A major topic discussed was the role of Asian-Americans as a minority. A lengthy discussion in the roundtable went over the perceived image that Asian-Americans are a “model minority” of assimilation. Such stereotypical behaviors from this image include Asian-Americans not being involved in crime, excelling at schoolwork, and having strict “tiger moms” in the familial setting. The roundtable also discussed how the perception of the “model minority” is still alienating because many Asian-Americans feel that they are seen as foreign and not truly American.
The roundtable discussed how to define Asian-American. A major point brought up during the discussion involved how the Middle East, the Philippines and the Pacific Islands fit into the image of Asian culture and society. The consensus from the roundtable was that there is an Asian identity, but that identity does differ according to upbringing.

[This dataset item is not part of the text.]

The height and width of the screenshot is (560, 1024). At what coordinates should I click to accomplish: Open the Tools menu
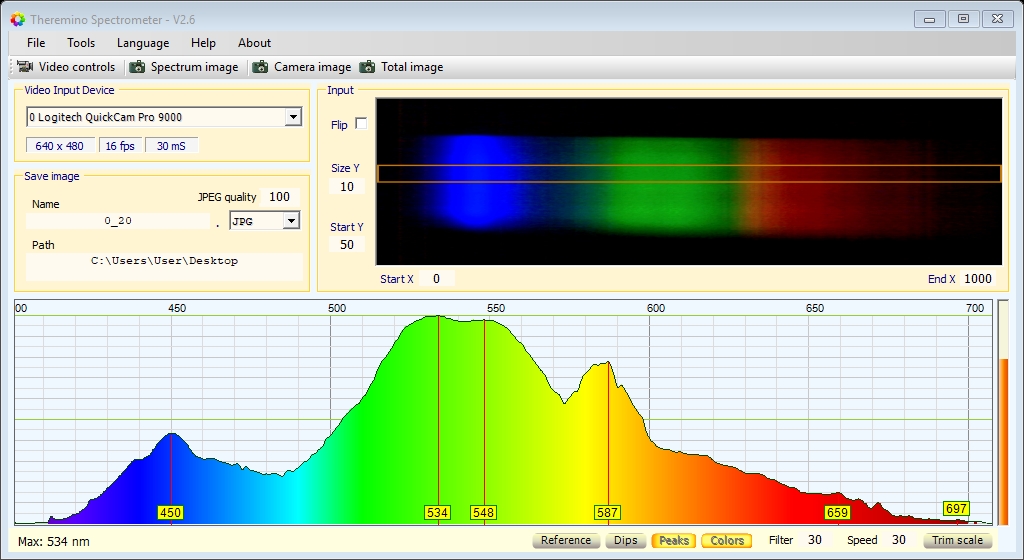[x=81, y=43]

The roundtable included the perspectives of those who do not identify as Asian-Americans. Those who did not identify as Asian-Americans discussed the stereotypes they see on campus and in media. Media became a major point of discussion as students discussed the problem stereotypes and lack of representation in movies and television shows. Many members of the discussion agreed that this is a topic that needed to be explored and improved upon more in the future.
Finally, the members of the roundtable discussed their final thoughts. Those who spoke up mentioned that they found the discussion “healing” and enjoyed having a place where they could speak safely about topics such as stereotypes, identity, and what it means to be an Asian-American. A major and final point stressed was the need to speak up and challenge perceived stereotypes on campus and in the world.
The Asian-American Association will have more events, discussions and roundtables throughout the semester.